Vi-os a desfilar
pela televisão. Estavam de bata. E cartazes. E estetoscópios. Um escândalo, um
desrespeito por quem ainda confia nesta gente. Alguns nem médicos eram, meias-lecas
de gente a aquecer bancos nas faculdades, e também estavam na rua aos berros,
preocupadinhos já, os meninos, por poder não sobrar nada para eles também. Pensava
eu, estávamos num país falido. Intervencionado. Onde meio mundo está a perder
dinheiro e outro meio já o perdeu. Onde falta para pagar ao funcionalismo
público, onde milhares, os economistas por obrigação, fazem contas para chegar
ao fim do mês, onde milhares já estão no desemprego, onde milhares não têm como
sustentar os catraios, quanto mais pagar consultas, onde milhares não sabem o
que fazer da vida. Onde milhares estão desesperados. Onde milhares ainda sabem
que podem contar com o SNS. Ainda que moribundo, a dar as últimas. O garante
mínimo de saúde a todos. Onde aqueles aperaltados têm o desplante de sair à rua
lutar por privilégios adquiridos ao longo de anos. Adquiridos e pagos com o
esforço de todos, para todos.
- Desculpem, mas é preciso cortar.
A saúde, como a comida no prato e a educação dos filhos, tornou-se um privilégio
do tempo das vacas gordas.

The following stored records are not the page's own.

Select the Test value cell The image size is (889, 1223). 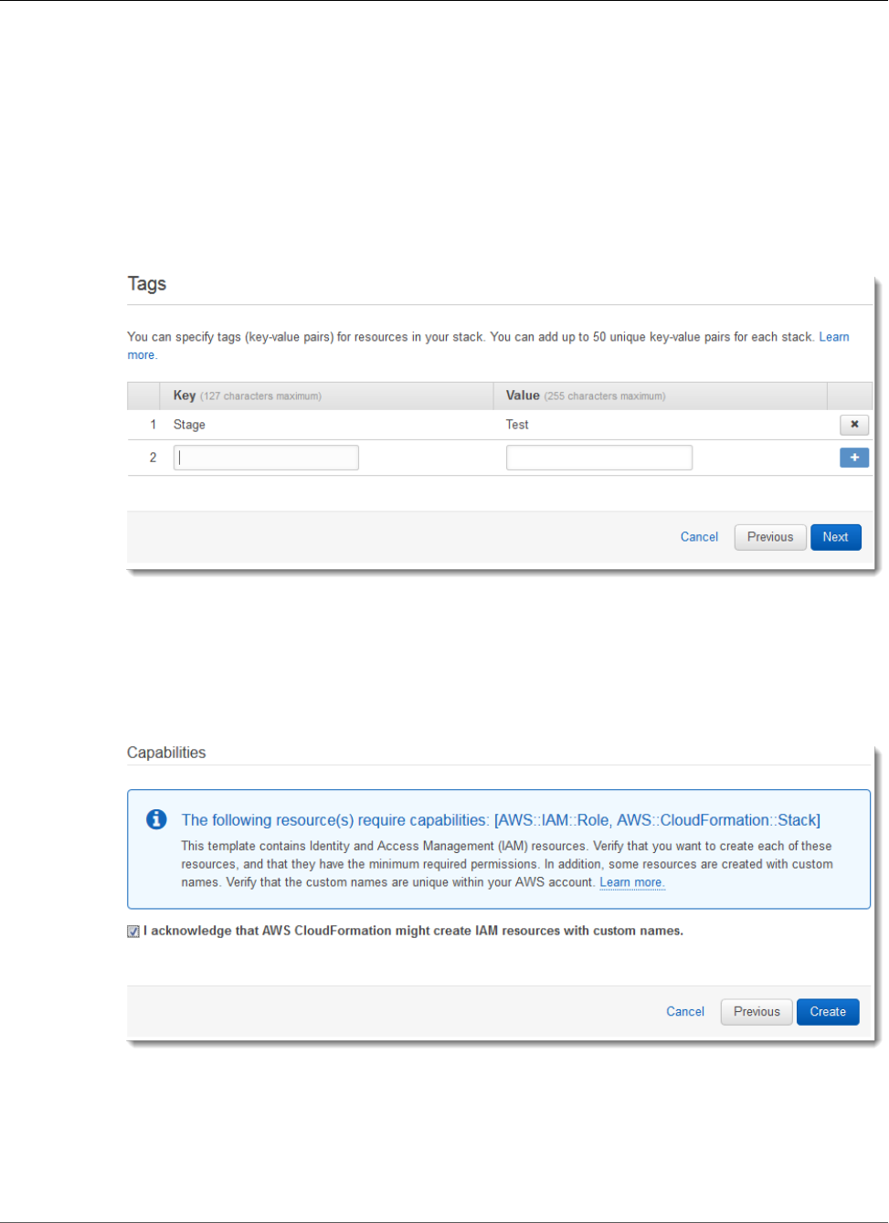pyautogui.click(x=517, y=425)
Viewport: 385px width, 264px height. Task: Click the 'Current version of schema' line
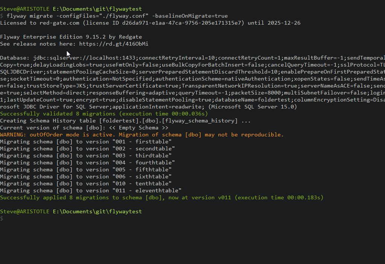84,128
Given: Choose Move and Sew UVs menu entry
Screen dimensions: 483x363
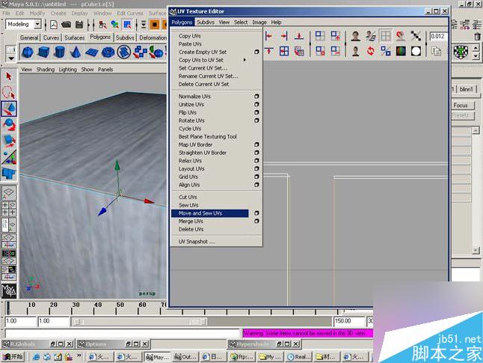Looking at the screenshot, I should (200, 213).

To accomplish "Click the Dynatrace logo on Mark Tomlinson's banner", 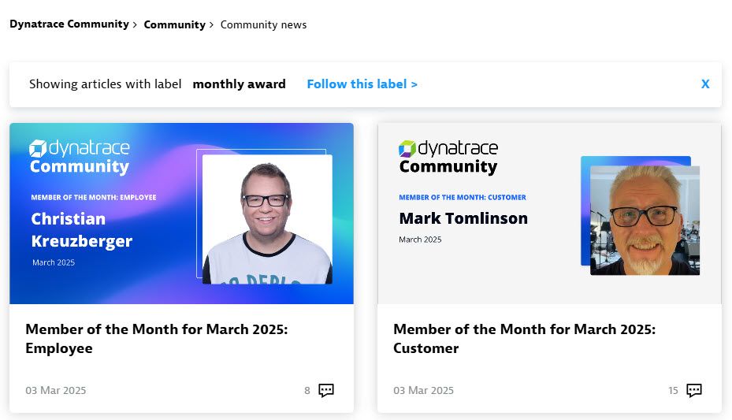I will 448,148.
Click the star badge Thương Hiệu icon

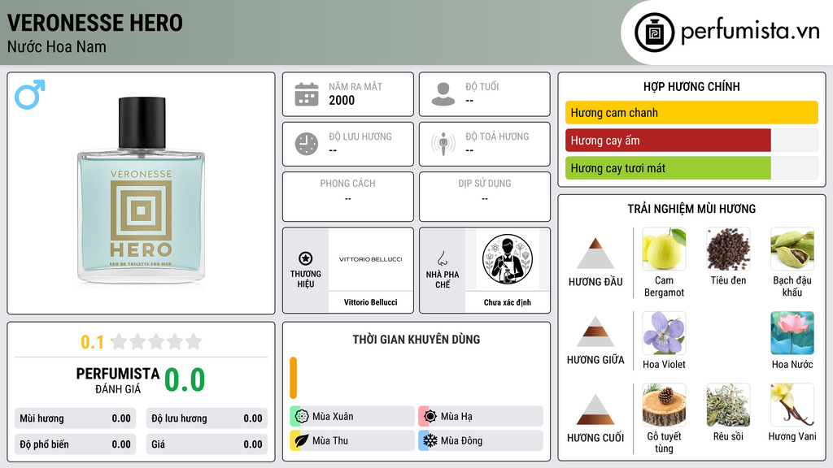[x=306, y=258]
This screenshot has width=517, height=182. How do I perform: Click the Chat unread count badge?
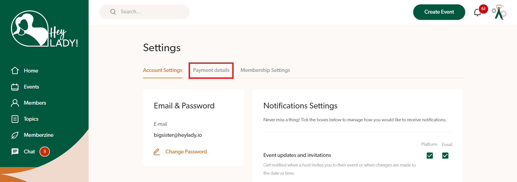pyautogui.click(x=45, y=151)

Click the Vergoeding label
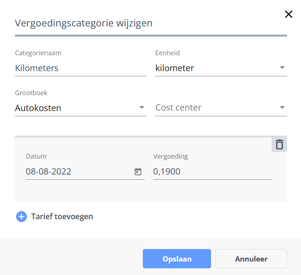pyautogui.click(x=171, y=156)
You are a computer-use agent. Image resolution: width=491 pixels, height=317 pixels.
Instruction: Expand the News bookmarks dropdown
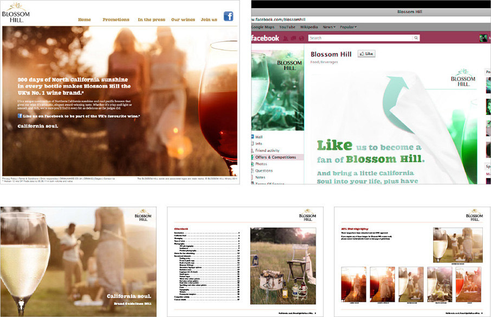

Não é para todos. É para quem paga, ao que parece. Daí,
a greve dos médicos ser uma vergonha. Teve que sair à rua toda uma classe
profissional, gritar aos pés do Ministério da Saúde, para lembrar a quem de
direito que, para cortar, que se corte onde está a mais. Nunca na saúde das
famílias. Nunca numa altura em que, mais que nunca, é preciso dar garante a quem
menos tem. E tem cada vez menos. Nunca confundindo direitos básicos com
privilégios. Nunca num estado de direito.